Pater Stephan wird fehlen: In seiner Heimatabtei Metten, für die er seit 25 Jahren die Hauszeitschrift „Alt und Jung Metten“ redigiert und ihr ein neues Gesicht verliehen hat; in der Abtei Venio, wo er als Gast und zugleich geistlicher Betreuer geweilt hat; an seinem Lehrstuhl an der Universität München; in der Bayerischen Benediktinerkongregation als Mitglied des Präsidiums; in der Bayerischen Benediktinerakademie als Dekan der Historischen Sektion; und an vielen anderen Stellen mehr, wie am erzbischöflichen Konsistorium und am Metropolitangericht München; als Berater der Glaubenskommission in der Deutschen Bischofskonferenz, als Herausgeber und Schriftleiter der Zeitschrift „Archiv für katholisches Kirchenrecht“…
Aber er wird dort nicht fehlen, wo künftig sein Schrifttum gebraucht wird in Büchern, Handbüchern, Lexika und Zeitschriften.

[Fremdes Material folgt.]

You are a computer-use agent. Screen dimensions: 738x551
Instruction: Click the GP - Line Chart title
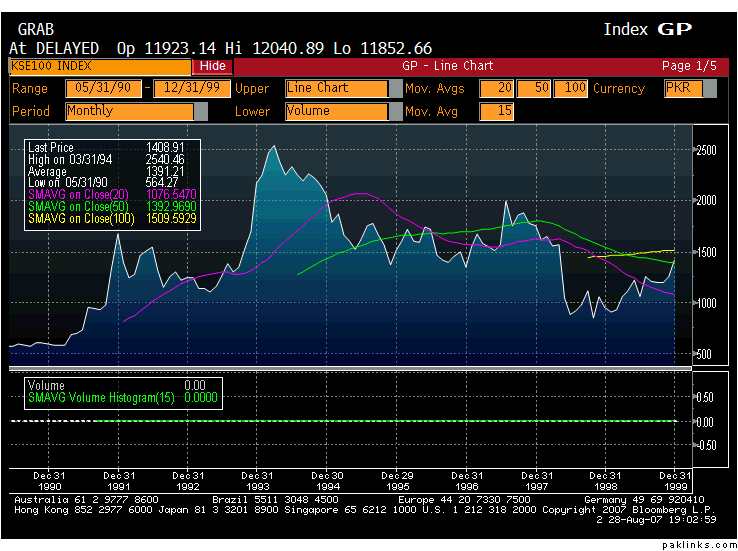click(447, 66)
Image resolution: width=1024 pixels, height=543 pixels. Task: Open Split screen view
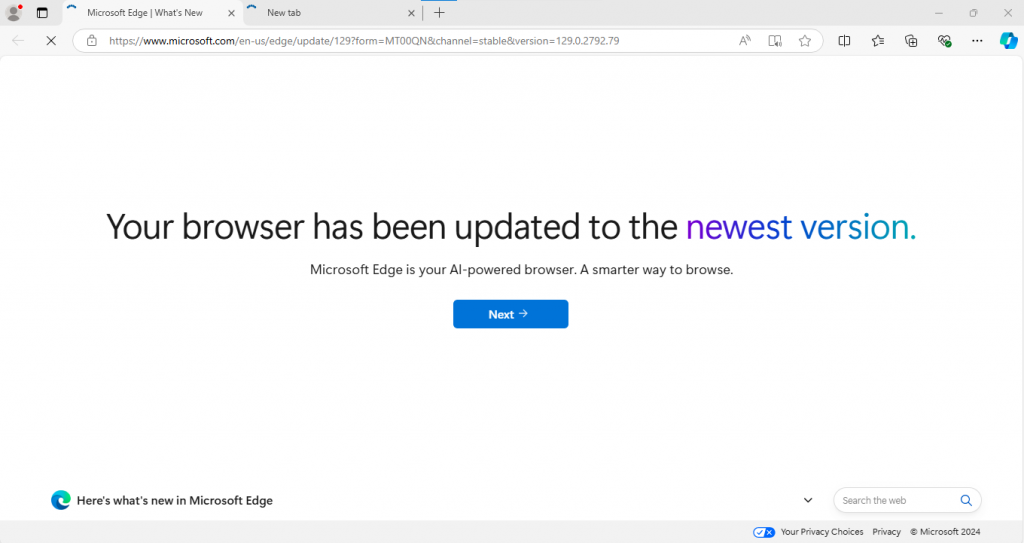point(844,41)
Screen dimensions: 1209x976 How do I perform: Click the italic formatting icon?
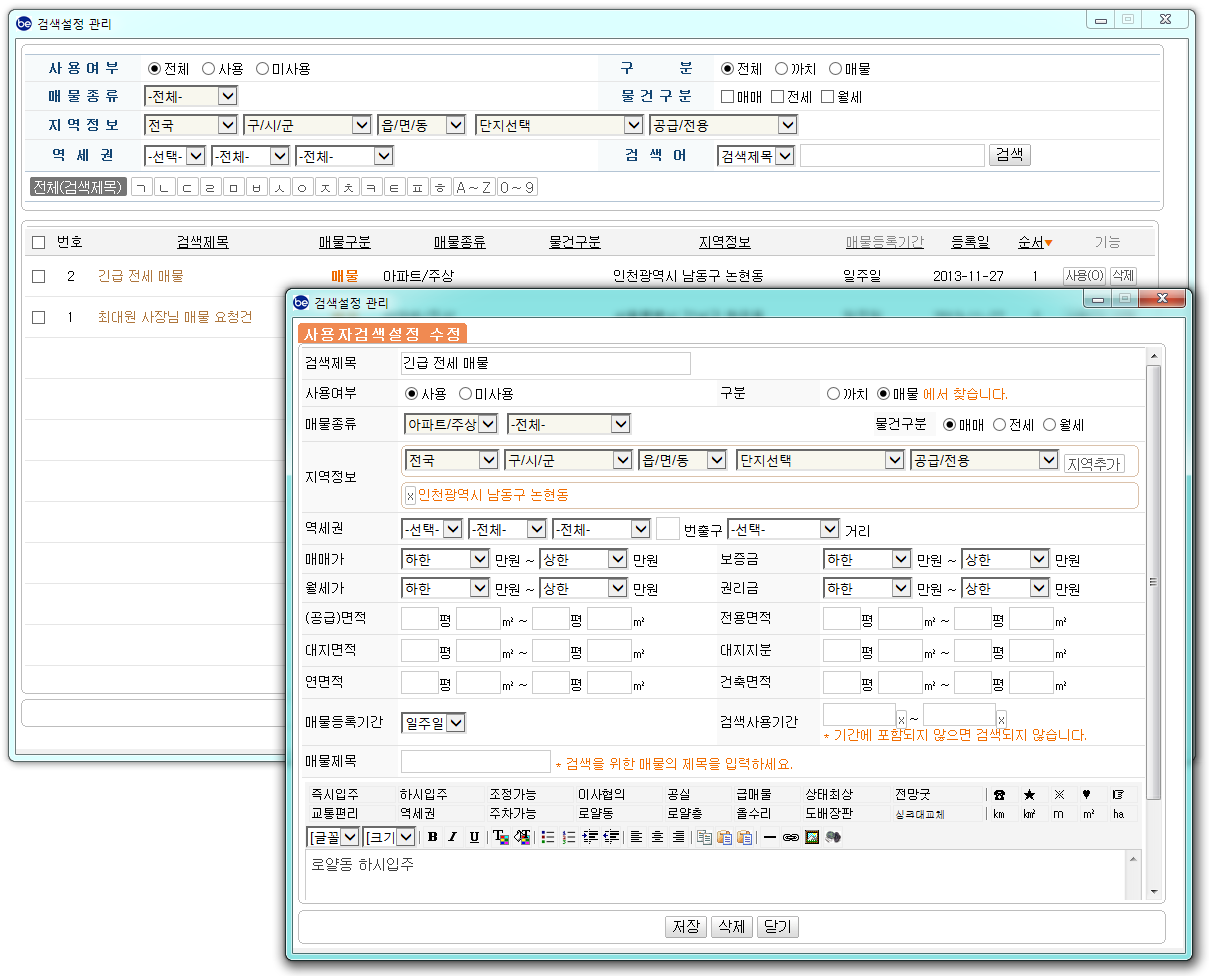(x=453, y=837)
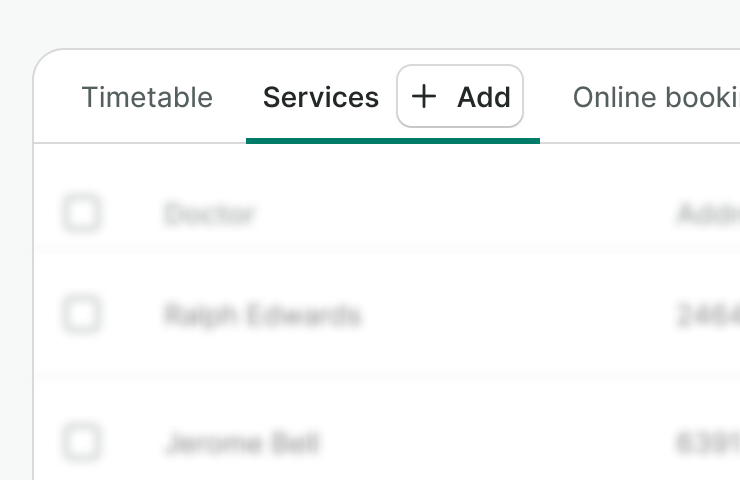The width and height of the screenshot is (740, 480).
Task: Toggle the select-all checkbox in header
Action: [82, 213]
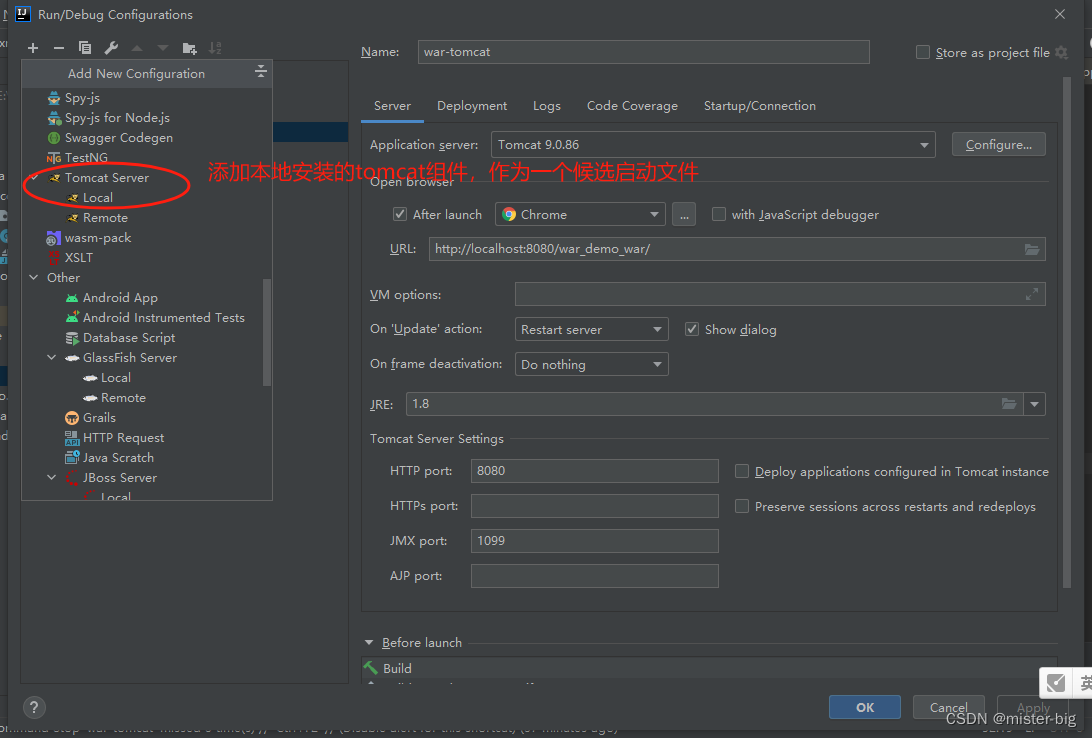Click the Remove Configuration minus icon
This screenshot has height=738, width=1092.
click(x=58, y=47)
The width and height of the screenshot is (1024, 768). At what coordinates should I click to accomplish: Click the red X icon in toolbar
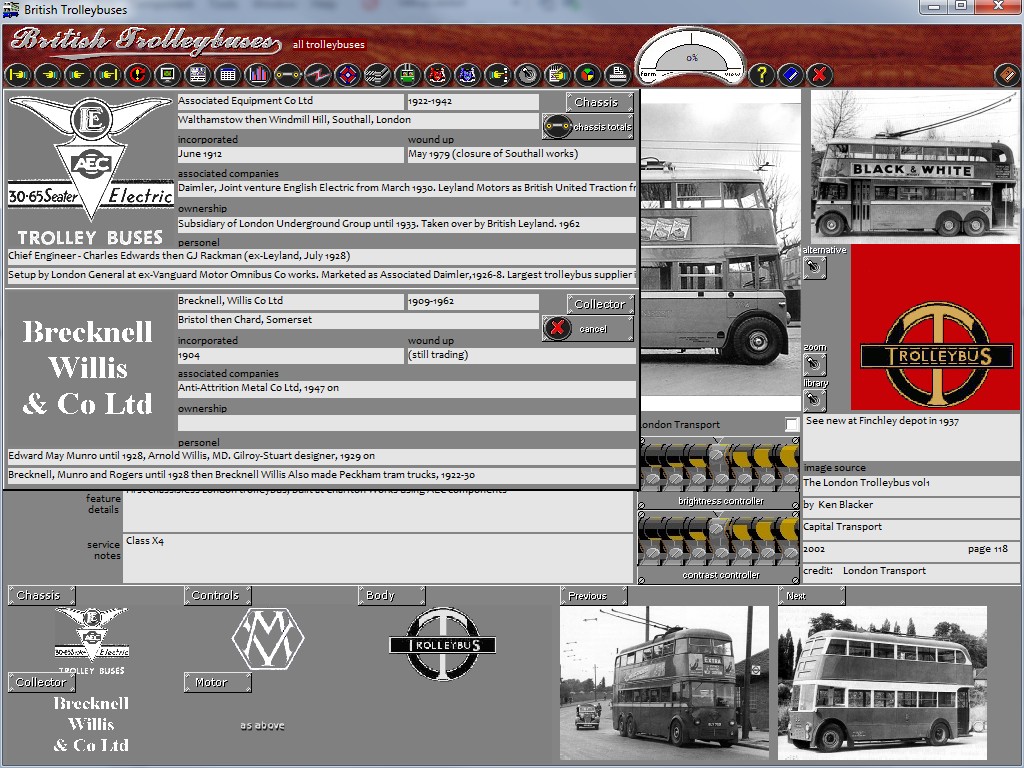(820, 74)
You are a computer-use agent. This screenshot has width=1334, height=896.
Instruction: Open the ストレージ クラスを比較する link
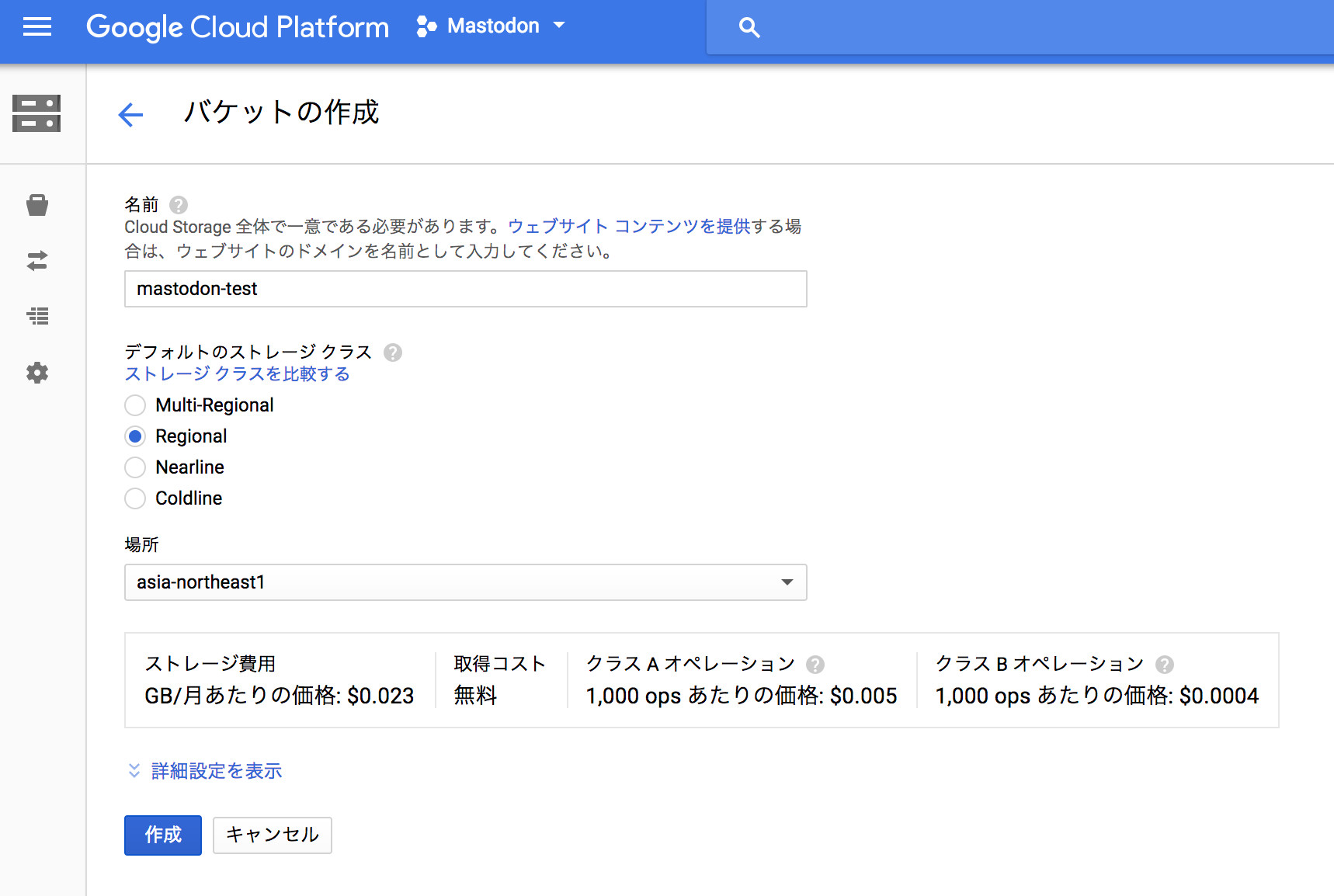(x=237, y=374)
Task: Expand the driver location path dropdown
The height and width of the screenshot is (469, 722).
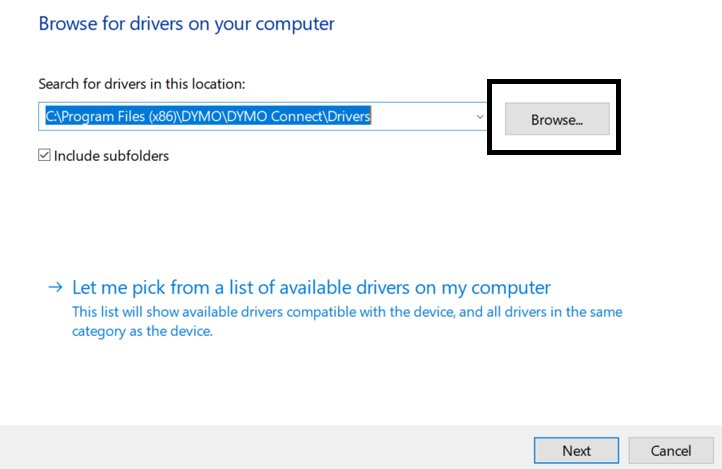Action: click(x=479, y=117)
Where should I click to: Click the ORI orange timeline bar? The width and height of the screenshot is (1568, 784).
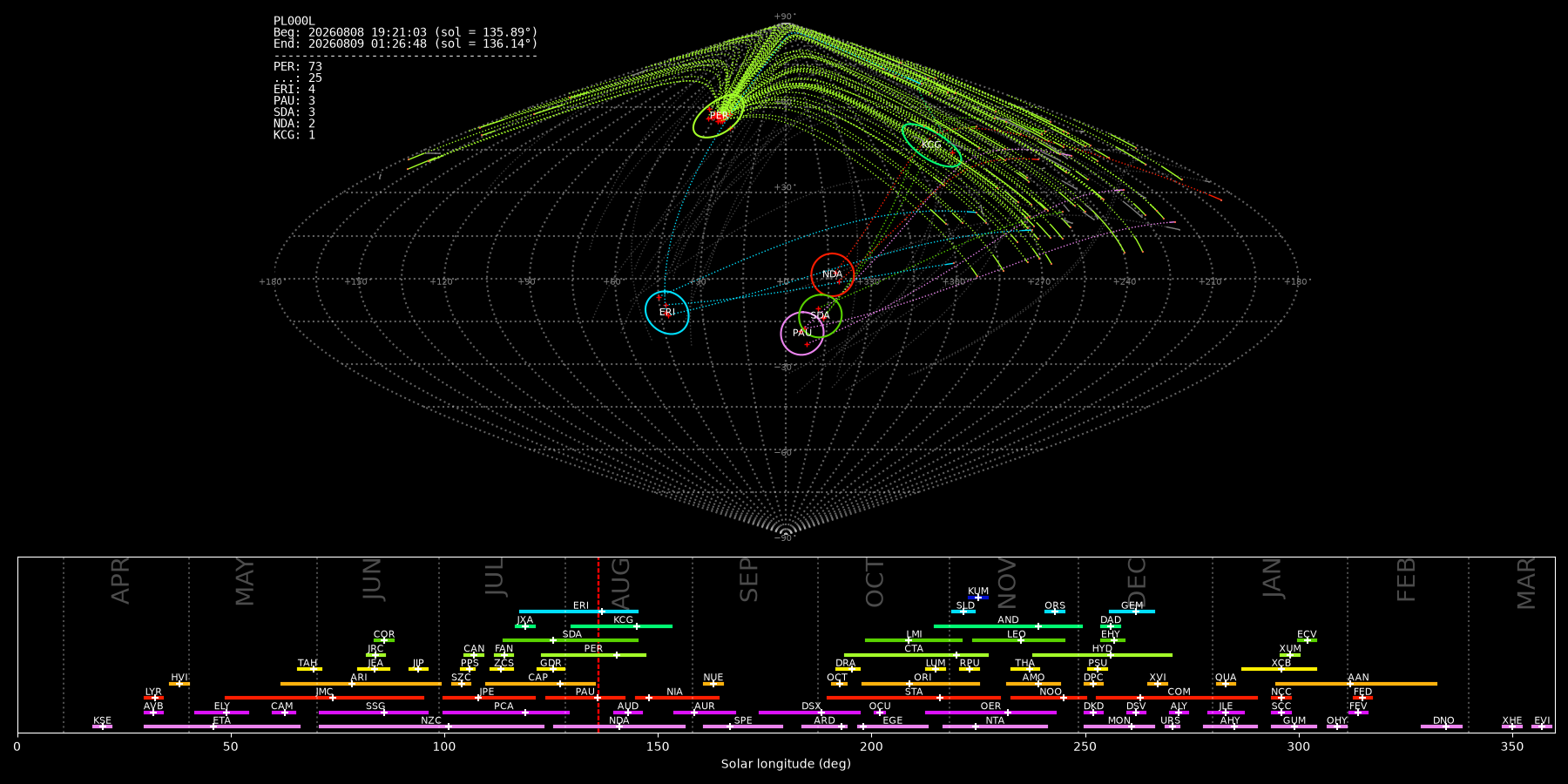tap(921, 684)
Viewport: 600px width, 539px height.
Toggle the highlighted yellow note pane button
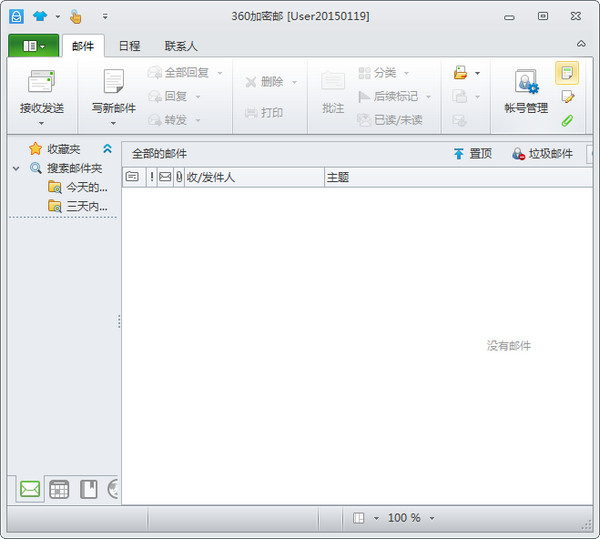coord(567,73)
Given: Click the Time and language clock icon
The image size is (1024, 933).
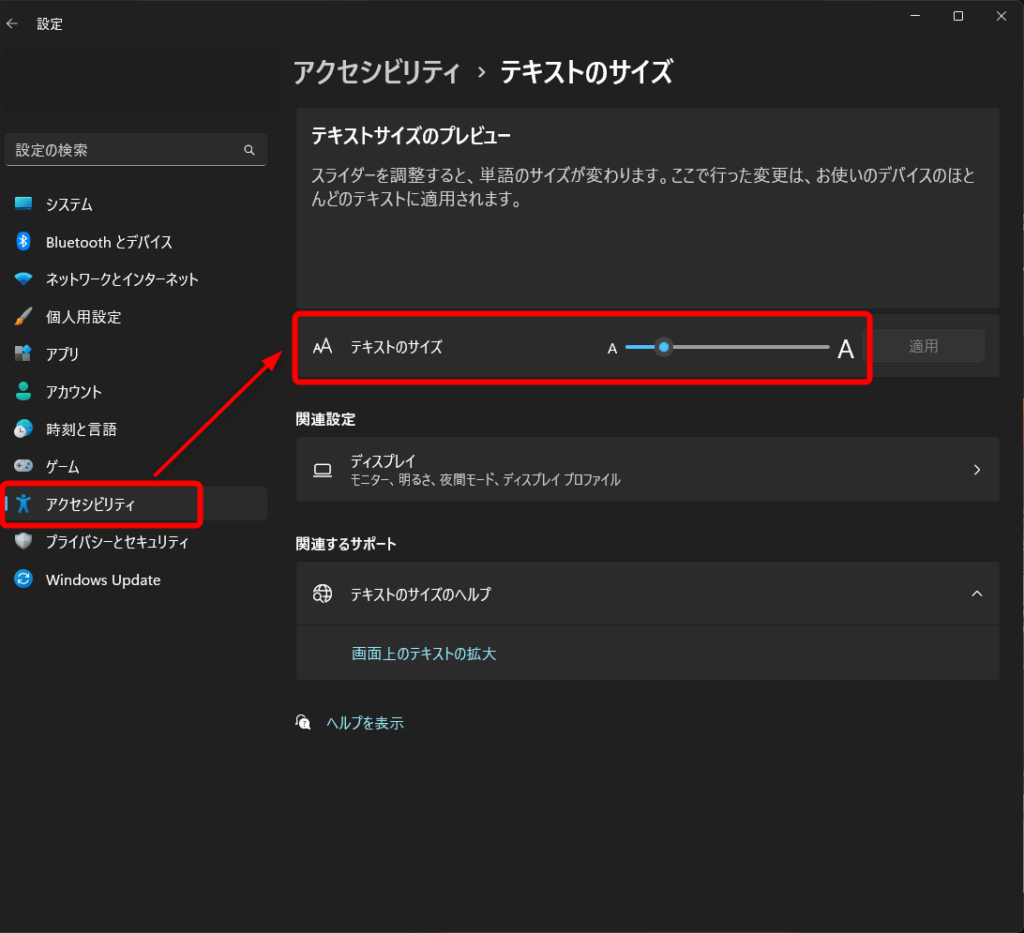Looking at the screenshot, I should pos(24,429).
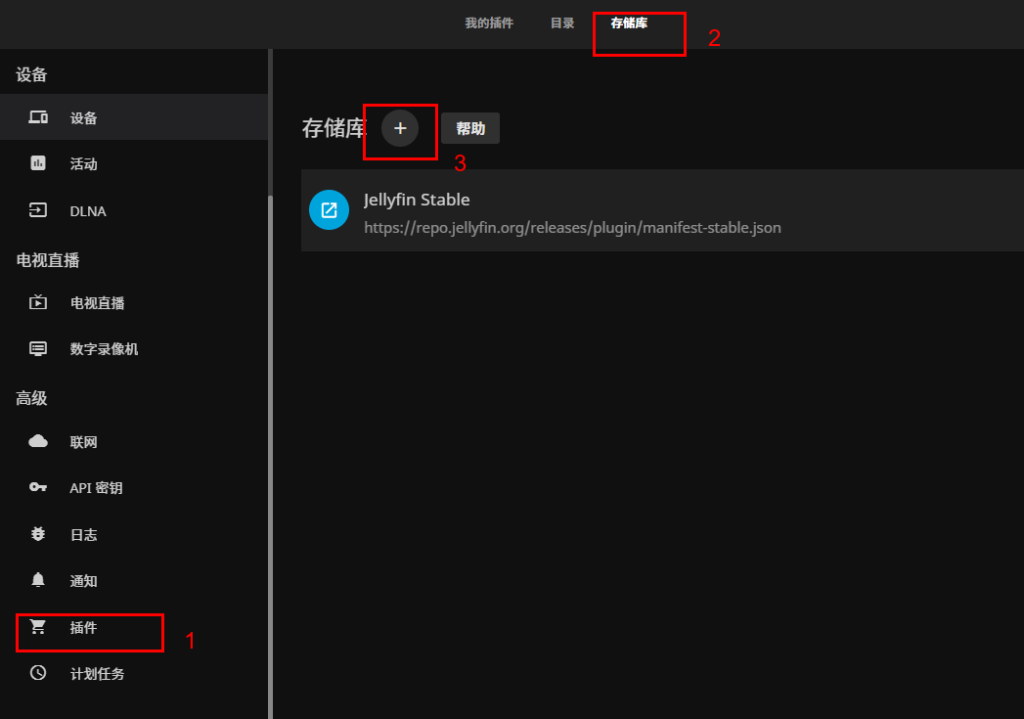Click the key icon for API 密钥
This screenshot has width=1024, height=719.
coord(38,488)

Seinem reichen Studieren, Forschen und wissenschaftlichen Arbeiten werden künftige Studenten und Wissenschaftler immer wieder begegnen. Sein umfangreicher Nachlass wird für ihn weiterarbeiten. Im Nachhinein kommt dem Evangelium am Sonntag vor dem Todestag mit den anvertrauen Talenten noch eine besondere Bewandtnis zu. Unter dem Eindruck der völlig unerwarteten Todesnachricht wurden manchmal Bedenken geäußert, ob denn diese zahlreichen Arbeitsfelder nicht doch dazu beigetragen haben, dass seine Kräfte so abrupt aufgebraucht waren. Wer aber P. Stephan gekannt hat, weiß von seinem Drang, Dinge voranzubringen, Ergebnisse aufzuweisen, neue Themen und Anliegen aufzugreifen und seine Talente zu entfalten. Vielleicht musste er so emsig arbeiten, damit die Zeit, die ihm zur Verfügung stand, bis zum letzten Augenblick genützt und für die Wissenschaft angelegt werden konnte.
„Und ich hörte eine Stimme aus dem Himmel. Schreibe! Selig, die Toten, die im Herrn sterben, von nun an. Ja, spricht der Geist, sie werden ausruhen von ihren Mühen, denn ihre Werke folgen ihnen nach“ (Offb 14,13).
Der Historischen Sektion der Bayerischen Benediktinerakademie gehörte Pater Stephan seit 1988 an. Seine Beteiligung an den Sektionstagungen wie auch an den Jahrestagungen der BBA gehörte wie selbstverständlich zu seinen Terminen im Kalender. Vor sechs Jahren erklärte er sich bereit, die Sektion als Dekan zu führen. Es waren erwartungsgemäß fruchtbare und erfolgreiche Sektionstagungen – seine Erfahrung für Konferenzen und Besprechungen kamen allen Beteiligten zugute.

P. Dr. Michael Kaufmann OSB, Metten

Prof. Dr. Friedrich W. Riedel (24. Oktober 1929 – 10. September 2020)

Prof. Dr. Friedrich W. Riedel gehörte seit 2005 der Sectio Artium an.

Dr. Hermann Dannheimer (9. Dezember 1929 – 2. Juli 2020)

Dr. Hermann Dannheimer gehörte seit 2008 der Sectio Artium an.